(Québec) Québec craint que le licenciement de 60 employés du service des finances de Rona à Boucherville marque le début d’une relocalisation d’emplois plus importante au siège social de l’entreprise propriétaire, Lowe’s, aux États-Unis.  

Hugo Pilon-Larose Hugo Pilon-Larose
La Presse

Tommy Chouinard Tommy Chouinard
La Presse

Le ministre de l’Économie, Pierre Fitzgibbon, a indiqué mercredi que l’entreprise américaine n’avait pas informé le gouvernement de cette relocalisation d’emplois. Par voie de communiqué, hier, Rona a écrit qu’en tant « que division canadienne d’une compagnie internationale, nous avons pris la décision d’avoir recours aux services partagés de comptabilité de Lowe’s ».  

« Ces 60 personnes, c’est peut-être un début. Mais je vais m’assurer que c’est bien circonscrit », a affirmé mercredi M. Fitzgibbon, qui craint d’autres pertes d’emplois.  

« Quand on commence, ça peut être assez systémique, a-t-il dit. Mais à ce stade-ci, je ne veux pas qu’on panique, je ne veux pas envoyer un mauvais message, je n’ai pas l’information. On va l’obtenir. »

Doit-on boycotter ?

Visiblement contrarié, le premier ministre du Québec, François Legault, n’a pas appelé les Québécois à boycotter Rona, mais il a clairement indiqué mercredi où il magasine lorsqu’il va en quincaillerie.  

« Je ne vais pas commencer à lancer une série de boycottage, a-t-il affirmé. Il y a des endroits dans certaines régions du Québec où il y a seulement un Rona. Mais moi, j’essaie d’acheter québécois dans des magasins québécois. »

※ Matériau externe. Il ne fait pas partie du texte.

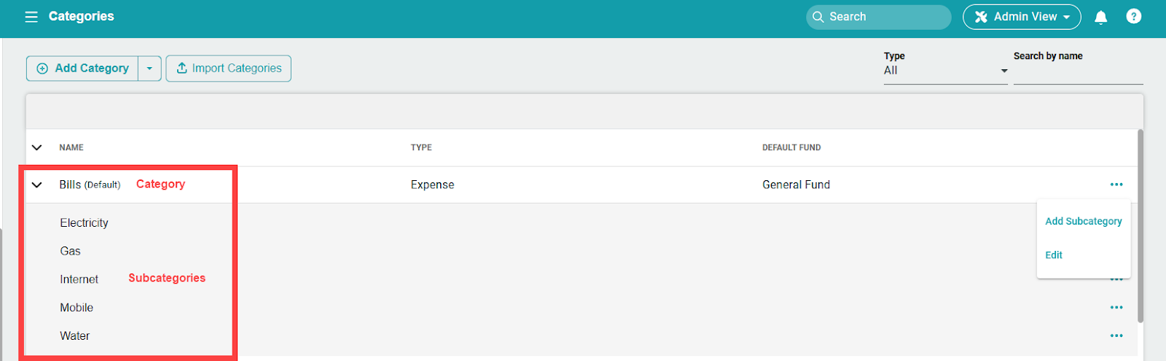Choose Add Subcategory from context menu

tap(1083, 222)
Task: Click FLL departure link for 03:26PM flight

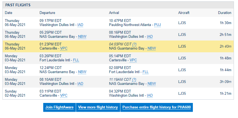Action: click(x=76, y=60)
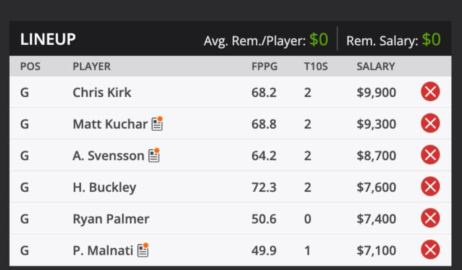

Ces pertes d’emploi, a ajouté le premier ministre, « c’est très malheureux. Ce sont des bonnes jobs, des jobs payantes. » Il a du même souffle accusé le précédent gouvernement libéral d’avoir permis la vente de Rona à des intérêts américains.   

Le ministre Fitzgibbon se dit pour sa part « préoccupé » par le sort des travailleurs touchés. Il signale que le gouvernement du Québec fera des efforts pour leur trouver un autre emploi.

M. Fitzgibbon a également l’intention de parler à son futur homologue fédéral, qui sera nommé bientôt, afin de s’assurer que les engagements pris par Lowe’s envers Ottawa au moment de l’achat de Rona soient respectés. « Je n’étais pas là à l’époque, mais on peut questionner. Peut-être qu’après trois ans, quatre ans, peut-être qu’ils vont être moins intéressés » à les respecter, a-t-il soutenu.

Après les vérifications auprès d’Ottawa, « on verra ce qu’on peut faire pour aider Rona si on peut les aider. Est-ce qu’il y a quelque chose à faire au Québec pour solidifier la filière Rona ? Probablement pas, parce qu’il y a d’autres compétiteurs qui ont émergé. Nous, comme gouvernement, on est fiers de voir ça. »

D’ailleurs, « disons que je ne fais pas beaucoup de travaux chez nous, mais si j’avais à y aller, j’irais prendre un magasin québécois », a-t-il aussi souligné, à l’instar de M. Legault. Certes, « ce n’est pas au gouvernement de dire aux gens où aller acheter », mais « moi j’irais ailleurs ».

« Il faut comprendre qu’on voit beaucoup de clients qui ont quitté Rona pour aller chez Canac, Patrick Morin ou d’autres, on voit le côté nationaliste des Québécois. Alors Rona a peut-être payé un prix par rapport à ça. Ce n’est pas Rona qu’il faut blâmer, c’est peut-être Lowe’s. »

Il se dit préoccupé pour les fournisseurs de Rona qui ont subi les contrecoups de la transaction, alors que Lowe’s a des « approvisionnements mondiaux ».  

« Les magasins comme tels, on peut aller chez Canac et Patrick Morin. Les fournisseurs, ce sont eux qui ont été touchés beaucoup par ça aussi. »

Au moment de l’acquisition controversée de Rona en 2016, la direction de Lowe’s s’était engagée à maintenir le siège social des activités canadiennes à Boucherville et à garder la « vaste majorité » des postes chez Rona. Deux ans plus tard, à la fin de l’année 2018, l’entreprise annonçait la fermeture de neuf magasins Rona et la perte d’une soixantaine d’emplois au Québec.